The combustion of oil, coal or natural gas produces carbon dioxide, or CO2. This famous greenhouse gas is a major driver of global warming, but it is also a raw material. It is technically possible to convert CO2 into useful carbon compounds, a process which requires energy, water, suitable electrodes and special catalysts. CO2 can be electrochemically converted to carbon monoxide, formate or methane, but also to ethylene, propanol, acetate and ethanol. However, industrial processes must be designed to be highly selective and extremely efficient to produce only the desired products and not a mixture of products.
"By electrolytically reducing CO2 to useful hydrocarbons, we can produce new fuels without using fossil resources.
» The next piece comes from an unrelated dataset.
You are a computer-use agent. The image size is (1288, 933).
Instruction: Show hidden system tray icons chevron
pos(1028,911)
We thus are putting the CO2 back into the cycle, just like recycling," explains Dr Matthew Mayer, leader of the Helmholtz Young Investigator Group “Electrochemical Conversion” at HZB. The electrical energy for the electrolysis can be provided by renewable energy from wind or solar, making the process sustainable.
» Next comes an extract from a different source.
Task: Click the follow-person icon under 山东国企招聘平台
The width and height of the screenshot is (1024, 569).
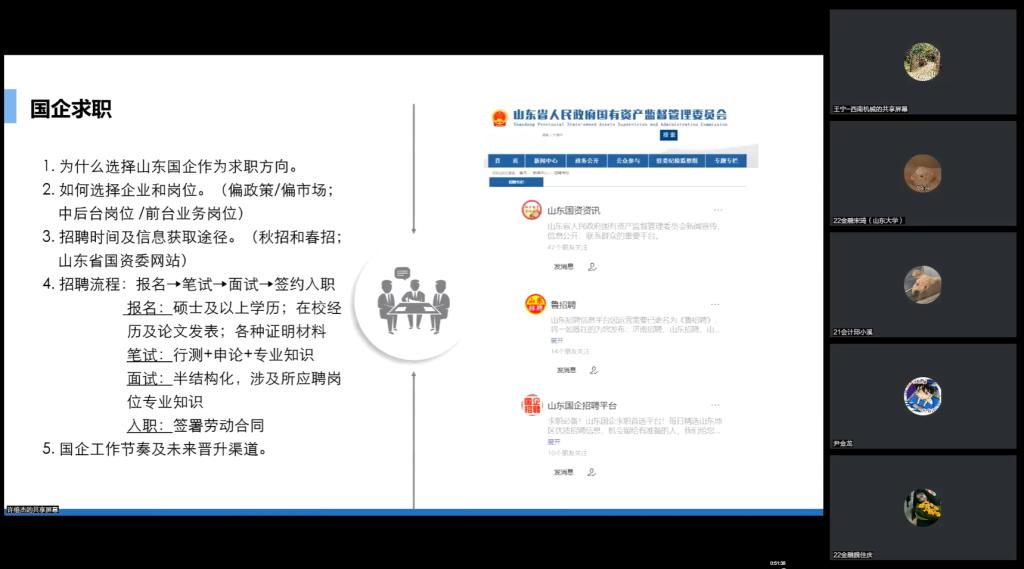Action: pyautogui.click(x=592, y=472)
From school, we know electrolysis can be done in a simple beaker of water; a further development of this is the H-cell, which is shaped like the letter H. However, such cells are not suitable for industrial use. Instead, industrial electrolysers are designed with a sandwich architecture consisting of several layers: On the right and left are the electrodes that conduct the current and are coated with catalysts, a copper-based gas diffusion layer that lets in the CO2 gas, and a separation membrane. The electrolyte (here supplied at the anode and called anolyte) consists of dissolved potassium compounds and allows ions to move between the electrodes. The membrane is designed to allow negatively charged ions to pass through and to block positively charged potassium ions.
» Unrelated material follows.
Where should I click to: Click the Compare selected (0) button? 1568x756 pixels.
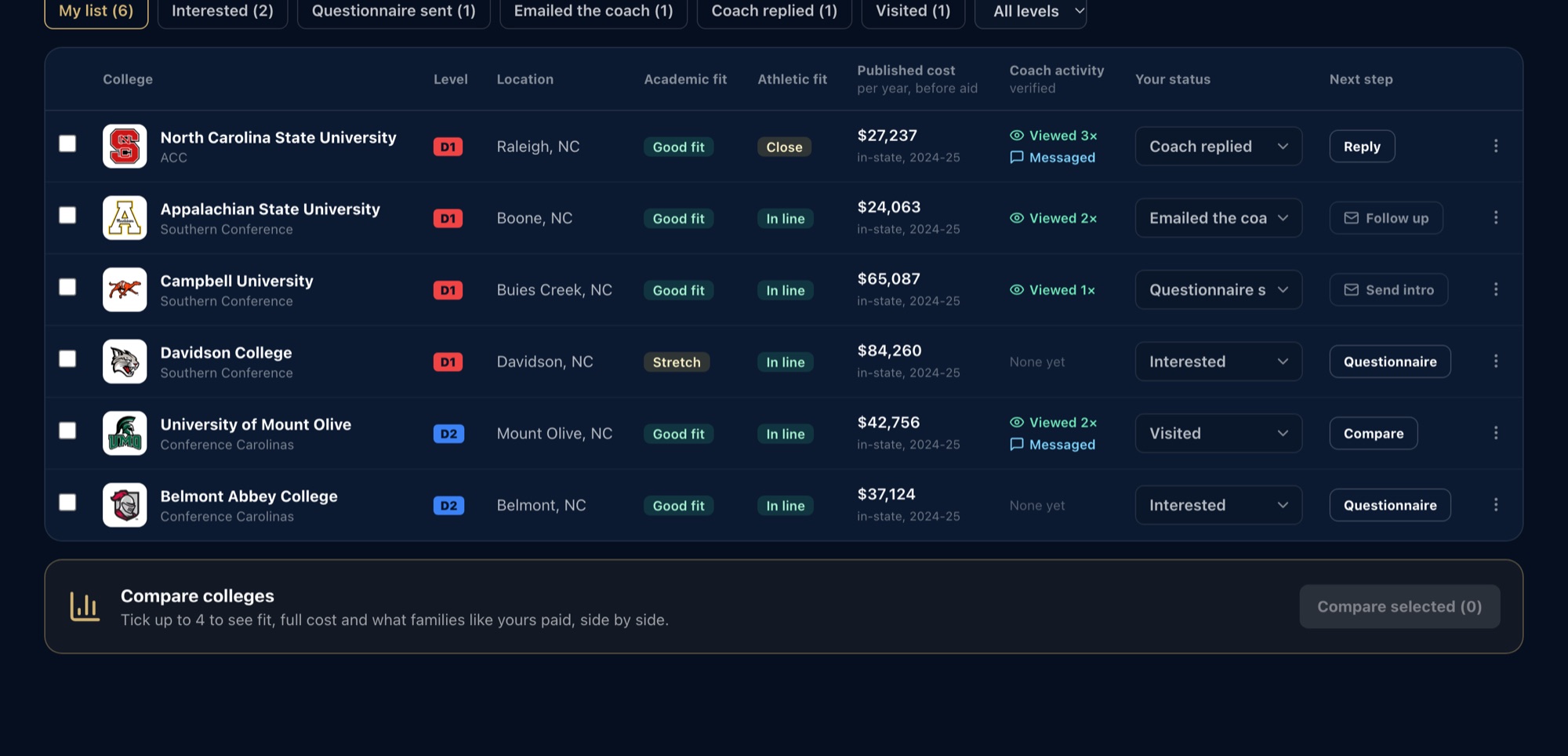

Nevertheless, potassium ions from the electrolyte pass through the membrane and form tiny crystals at the cathode clogging the pores. "This shouldn't happen," says Flora Haun, a PhD student in Matthew Mayer's team. Using scanning electron microscopy and other imaging techniques, the scientists were able to study the process of crystal formation at the cathode in detail. "With energy-dispersive X-ray analysis, we were able to locate the individual elements and show exactly where potassium crystals were forming," Flora Haun explains.
The more potassium the electrolyte contains, the more the cathode becomes clogged, the investigations showed. But there is no simple way to solve the problem: reducing the potassium concentration is good on the one hand, but bad on the other, since the reaction equilibrium also shifts: instead of the desired ethylene, carbon monoxide is produced.
"The most important observation is that cations can still penetrate the anion exchange membrane, but to an extent that depends on the concentration of the electrolyte. And that with the concentration of the electrolyte we simultaneously regulate which products are formed from the CO2," says Dr. Gumaa El Nagar, a postdoctoral researcher in the team. "In the next step, we want to use operando and in situ measurements using X-rays to find out in detail how ion migration in the cell affects the chemical reaction processes," says Matthew Mayer.
Source:
Helmholtz Zentrum Berlin, press release, 2023-04-25.